Os importadores de arroz e trigo em Moçambique poderão continuar a escolher livremente os seus fornecedores, sem estarem sujeitos a preços administrados. Essa informação foi confirmada pelo diretor-geral do Instituto de Cereais de Moçambique (ICM), Job Fazenda, durante uma declaração recente.

Liberdade de Escolha e Transparência
Fazenda destacou que a introdução de um novo modelo de centralização das importações não irá afetar a dinâmica do livre mercado. Os importadores que encontrarem melhores condições de fornecimento poderão aceder a esses produtos, desde que estejam registados no ICM. Ele também mencionou que não serão atribuídas quotas de importação, visando garantir a transparência e um tratamento igualitário entre os operadores do setor.

Impacto nos Preços e Custos
O novo modelo não deve resultar em aumentos de preços para os consumidores, uma vez que o arroz e o trigo são produtos essenciais. Contudo, os custos poderão variar conforme as flutuações do mercado internacional. Fazenda assegurou que o governo não irá impor encargos que tornem a atividade insustentável para os importadores.
Reforço do ICM
O ICM está a ser reforçado com recursos humanos para lidar com a complexidade das novas operações. Segundo Fazenda, a entidade irá operar com uma nova abordagem, similar à da Importadora Moçambicana de Petróleos (IMOPETRO), garantindo assim uma melhor gestão das importações.
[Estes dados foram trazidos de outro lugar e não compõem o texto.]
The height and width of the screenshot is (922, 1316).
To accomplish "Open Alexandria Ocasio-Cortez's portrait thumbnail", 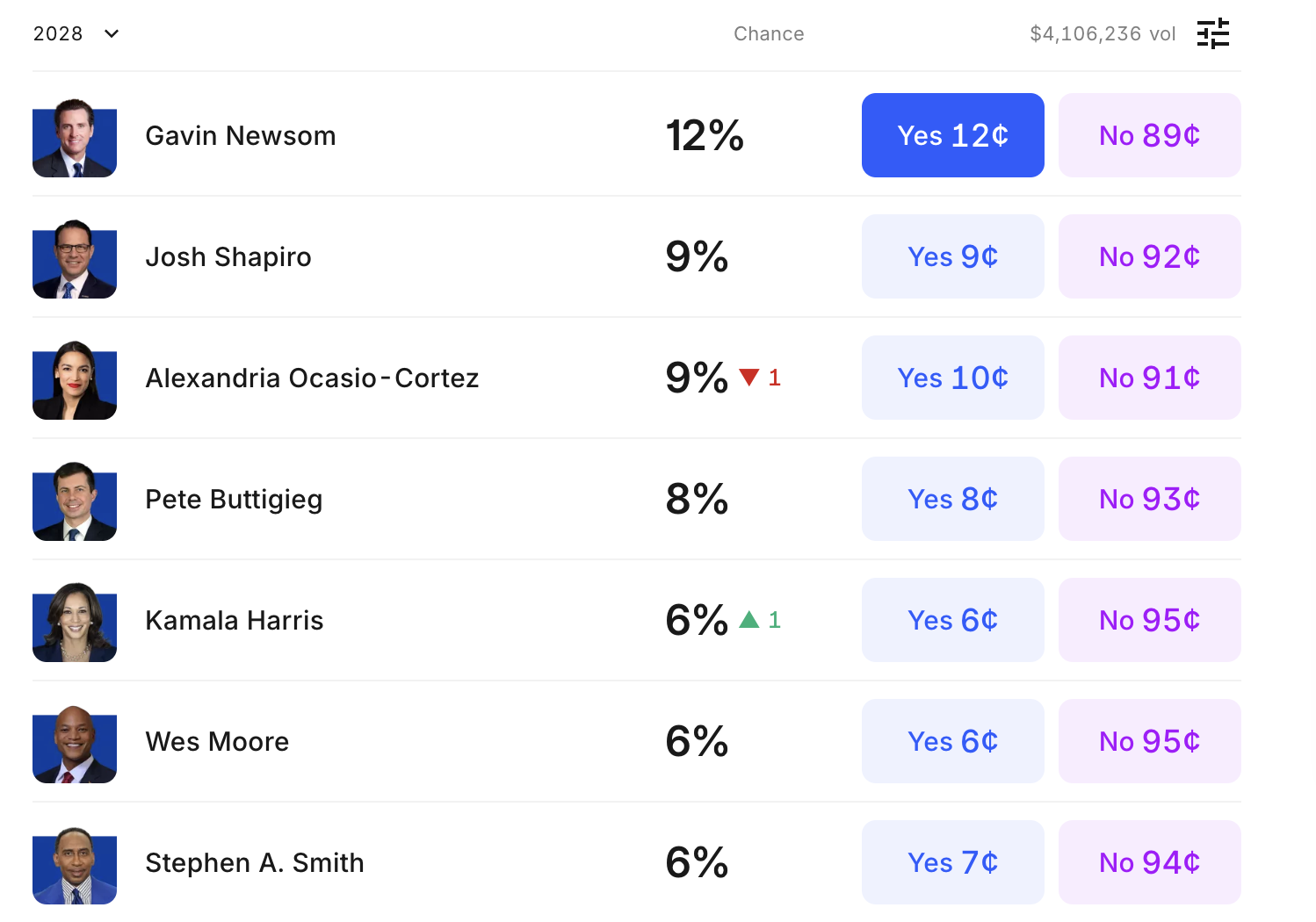I will 75,379.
Objetivos da Centralização
A centralização da importação de cereais visa combater a fuga de divisas e a evasão fiscal, que estão a custar milhões ao tesouro nacional. O governo pretende abrir espaço para mais operadores no mercado, desmantelando práticas de cartelização e permitindo que qualquer moçambicano interessado possa participar no setor.